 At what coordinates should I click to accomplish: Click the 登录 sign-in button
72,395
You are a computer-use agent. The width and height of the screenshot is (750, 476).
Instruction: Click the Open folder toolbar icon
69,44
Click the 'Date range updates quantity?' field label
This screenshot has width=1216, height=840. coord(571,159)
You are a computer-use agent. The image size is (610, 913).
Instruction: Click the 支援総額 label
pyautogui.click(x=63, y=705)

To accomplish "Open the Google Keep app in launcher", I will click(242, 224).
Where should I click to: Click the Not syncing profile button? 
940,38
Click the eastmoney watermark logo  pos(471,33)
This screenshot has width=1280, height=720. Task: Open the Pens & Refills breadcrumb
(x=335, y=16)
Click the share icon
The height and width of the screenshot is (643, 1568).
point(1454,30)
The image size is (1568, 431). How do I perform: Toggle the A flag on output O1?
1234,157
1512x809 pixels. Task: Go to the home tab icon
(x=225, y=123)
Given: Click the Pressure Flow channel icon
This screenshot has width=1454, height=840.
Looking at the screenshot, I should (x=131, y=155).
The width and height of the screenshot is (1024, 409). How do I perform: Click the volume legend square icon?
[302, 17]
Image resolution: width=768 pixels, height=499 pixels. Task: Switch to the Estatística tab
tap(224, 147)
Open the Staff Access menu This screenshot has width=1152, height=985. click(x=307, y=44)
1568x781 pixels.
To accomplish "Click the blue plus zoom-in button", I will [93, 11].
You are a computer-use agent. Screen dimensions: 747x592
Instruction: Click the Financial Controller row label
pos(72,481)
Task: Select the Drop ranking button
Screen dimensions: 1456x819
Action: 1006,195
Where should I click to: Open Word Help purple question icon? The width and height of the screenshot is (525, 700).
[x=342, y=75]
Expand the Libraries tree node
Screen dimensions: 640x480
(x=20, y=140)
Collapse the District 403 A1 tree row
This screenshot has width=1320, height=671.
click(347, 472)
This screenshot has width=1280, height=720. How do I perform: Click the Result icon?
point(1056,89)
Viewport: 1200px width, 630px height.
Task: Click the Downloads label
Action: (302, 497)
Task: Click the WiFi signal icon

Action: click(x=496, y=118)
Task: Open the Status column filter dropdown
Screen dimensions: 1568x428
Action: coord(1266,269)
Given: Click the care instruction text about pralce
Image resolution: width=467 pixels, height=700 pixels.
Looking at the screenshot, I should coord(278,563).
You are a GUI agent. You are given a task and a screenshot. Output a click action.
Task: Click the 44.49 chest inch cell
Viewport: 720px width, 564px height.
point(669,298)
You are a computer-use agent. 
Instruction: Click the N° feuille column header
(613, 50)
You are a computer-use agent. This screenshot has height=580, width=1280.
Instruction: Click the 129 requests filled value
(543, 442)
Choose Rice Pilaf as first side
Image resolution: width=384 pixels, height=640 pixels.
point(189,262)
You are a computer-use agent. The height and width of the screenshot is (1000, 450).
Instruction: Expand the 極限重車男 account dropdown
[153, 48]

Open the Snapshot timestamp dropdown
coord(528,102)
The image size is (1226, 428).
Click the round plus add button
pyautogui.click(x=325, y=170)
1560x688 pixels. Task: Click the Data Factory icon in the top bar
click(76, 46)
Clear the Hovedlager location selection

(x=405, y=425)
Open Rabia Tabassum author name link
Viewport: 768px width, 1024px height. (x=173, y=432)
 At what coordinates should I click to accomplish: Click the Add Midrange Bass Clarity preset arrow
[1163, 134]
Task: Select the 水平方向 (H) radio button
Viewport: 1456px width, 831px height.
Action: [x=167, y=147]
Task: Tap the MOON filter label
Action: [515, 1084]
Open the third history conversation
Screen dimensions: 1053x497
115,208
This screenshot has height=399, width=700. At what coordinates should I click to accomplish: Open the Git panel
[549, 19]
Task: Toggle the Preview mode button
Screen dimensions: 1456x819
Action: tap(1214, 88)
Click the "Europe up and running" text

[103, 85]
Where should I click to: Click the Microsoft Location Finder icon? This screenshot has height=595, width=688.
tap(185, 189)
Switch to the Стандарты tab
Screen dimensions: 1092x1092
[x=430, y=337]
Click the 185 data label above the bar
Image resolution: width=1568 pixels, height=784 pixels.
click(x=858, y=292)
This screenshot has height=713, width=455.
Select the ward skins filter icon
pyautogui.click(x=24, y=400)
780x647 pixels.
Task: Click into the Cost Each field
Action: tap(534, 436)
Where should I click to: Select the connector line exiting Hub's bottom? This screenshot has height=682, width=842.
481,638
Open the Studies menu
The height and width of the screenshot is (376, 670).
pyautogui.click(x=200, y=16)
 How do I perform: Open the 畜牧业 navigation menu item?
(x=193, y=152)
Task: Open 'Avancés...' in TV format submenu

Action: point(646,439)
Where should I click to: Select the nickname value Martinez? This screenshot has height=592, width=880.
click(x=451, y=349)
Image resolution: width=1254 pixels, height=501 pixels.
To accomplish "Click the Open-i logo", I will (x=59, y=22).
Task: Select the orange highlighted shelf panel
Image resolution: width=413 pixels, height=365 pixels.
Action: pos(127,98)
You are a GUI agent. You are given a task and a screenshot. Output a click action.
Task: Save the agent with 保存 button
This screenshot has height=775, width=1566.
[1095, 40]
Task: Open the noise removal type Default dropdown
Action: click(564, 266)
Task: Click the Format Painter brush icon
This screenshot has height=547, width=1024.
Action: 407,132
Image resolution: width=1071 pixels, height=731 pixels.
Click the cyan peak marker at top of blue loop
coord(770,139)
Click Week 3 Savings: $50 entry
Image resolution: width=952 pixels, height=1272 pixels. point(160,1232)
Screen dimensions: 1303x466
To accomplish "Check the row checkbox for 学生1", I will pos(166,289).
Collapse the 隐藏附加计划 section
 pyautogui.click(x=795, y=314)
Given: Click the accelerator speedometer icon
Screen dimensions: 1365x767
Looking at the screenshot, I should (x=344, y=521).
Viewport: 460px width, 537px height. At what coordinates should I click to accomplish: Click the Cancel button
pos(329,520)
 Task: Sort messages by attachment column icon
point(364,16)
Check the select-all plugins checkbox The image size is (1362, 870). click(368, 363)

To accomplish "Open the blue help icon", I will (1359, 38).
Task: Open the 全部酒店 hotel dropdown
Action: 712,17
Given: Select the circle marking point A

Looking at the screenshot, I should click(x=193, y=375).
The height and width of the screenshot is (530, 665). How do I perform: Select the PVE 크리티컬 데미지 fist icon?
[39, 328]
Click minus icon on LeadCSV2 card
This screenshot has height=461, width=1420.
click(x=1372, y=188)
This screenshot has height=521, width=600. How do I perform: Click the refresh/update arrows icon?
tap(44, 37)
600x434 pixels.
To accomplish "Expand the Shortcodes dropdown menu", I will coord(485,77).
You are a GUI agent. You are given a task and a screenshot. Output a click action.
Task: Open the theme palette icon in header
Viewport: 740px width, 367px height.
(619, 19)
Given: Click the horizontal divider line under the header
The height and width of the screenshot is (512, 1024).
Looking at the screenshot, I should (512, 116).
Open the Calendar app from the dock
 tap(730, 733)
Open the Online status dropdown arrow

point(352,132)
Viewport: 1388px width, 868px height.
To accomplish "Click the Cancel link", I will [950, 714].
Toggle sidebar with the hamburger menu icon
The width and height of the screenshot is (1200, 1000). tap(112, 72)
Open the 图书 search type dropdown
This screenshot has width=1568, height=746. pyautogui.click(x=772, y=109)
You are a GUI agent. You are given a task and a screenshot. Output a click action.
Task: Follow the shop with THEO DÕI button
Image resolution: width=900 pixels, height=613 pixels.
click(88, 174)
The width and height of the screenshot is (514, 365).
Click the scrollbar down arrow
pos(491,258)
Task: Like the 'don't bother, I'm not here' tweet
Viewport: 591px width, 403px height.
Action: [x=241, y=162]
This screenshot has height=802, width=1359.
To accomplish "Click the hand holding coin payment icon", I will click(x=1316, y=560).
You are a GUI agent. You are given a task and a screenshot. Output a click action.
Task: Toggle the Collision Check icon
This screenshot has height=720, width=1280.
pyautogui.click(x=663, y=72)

= = =

Directions for this task> Search the listing above for "checkbox" and copy every line that holds it.

Expected answer>
To accomplish "Check the row checkbox for 学生1", I will pos(166,289).
Check the select-all plugins checkbox The image size is (1362, 870). click(368, 363)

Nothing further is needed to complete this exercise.